Yeah, the plot is as skin as Longoria’s scrawny legs.
The foundation for any good romantic comedy is likeable characters, and there are none in this film. Kate is a royal bitch for various reasons. First, for some reason, she hangs around as a ghost for a year but never tries to actually get in touch with Henry. Then she assumes she’s been forced to walk the earth to make sure he never dates anyone.
Longoria’s portrayal of the role is key to making this film sink into the toilet. She is such a wretched person that she becomes a pariah preceding her own wedding reception. Her own death is brought on by yelling at a sculptor and then putting herself in death’s grip by trying to save her stupid gardenias. Then, when she’s sent to the afterlife, she is so verbally abusive to the angel greeting her that she’s left to fend for herself.
Normally, I can feel sorry for a character who has lost the love of his life. But when the love of his life is the awful and completely irritating Kate, I can’t feel any sympathy for him. Henry is a total tool in this movie, and ultimately better off without her.

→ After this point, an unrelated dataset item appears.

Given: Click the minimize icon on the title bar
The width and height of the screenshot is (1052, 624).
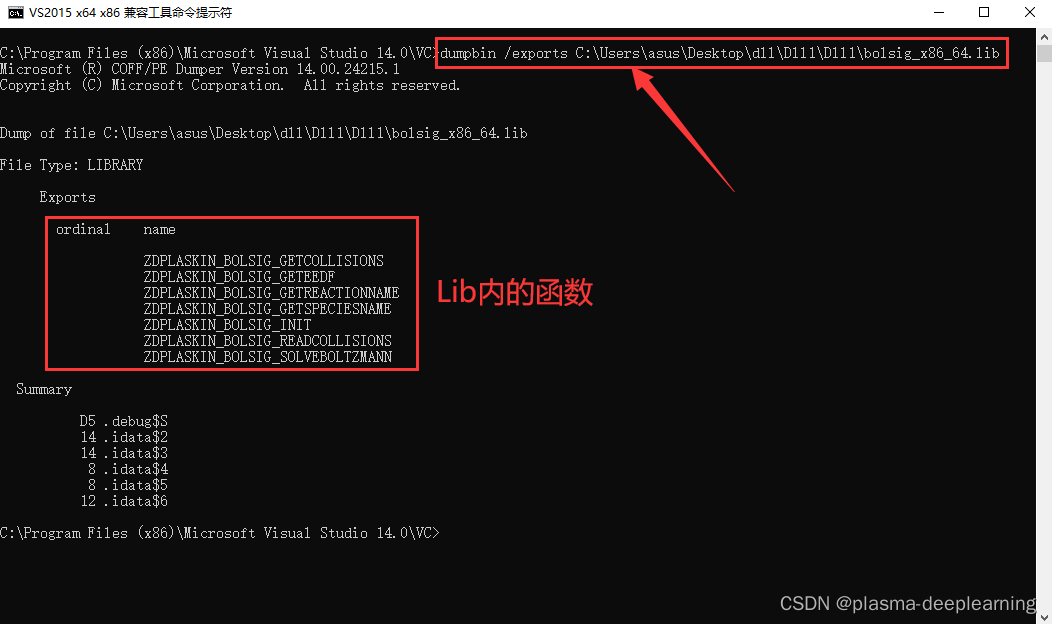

Then there’s Ashley, who is played by the lovely Lake Bell. However, because Bell possesses a small talent for comedy, incompetent director Jeff Lowell heaps slapstick scenes on her with no real relevance to the plot. Throughout the movie she – and pretty much every other character – is shoehorned into scenes that try to recreate magic from about a dozen romantic comedies of the past, but ultimately fail.
Then there’s Jason Biggs, who plays Ashley’s gay assistant, and he’s a walking cliche of the supporting character from every bad romantic comedy. They even recycle a tired plot twist from “Bring It On: In It to Win It” to try and give him something to work with. Biggs is wasted in this film, and it’s a shame he’s reduced to this after coming on so strong with “American Pie” almost a decade ago.
Honestly, the only decent character is a ridiculously fat golden labrador that comes to Henry’s veterinarian’s office for a check-up. If only the movie were about the dog, it might have had a chance of being decent.
For many years, I have said that the beauty of a genre film like science fiction or horror is that even when the film is terrible, it can be good, in a funny way. However, a bad comedy is just bad. There’s really nothing funny about an unfunny comedy script.
Yet, “Over Her Dead Body” does the impossible. Its script is so unbelievably bad that it’s laughable – and that’s actually an amazing feat for a comedy. It’s not a good feat, or anything to be proud of, but it is amazing nonetheless.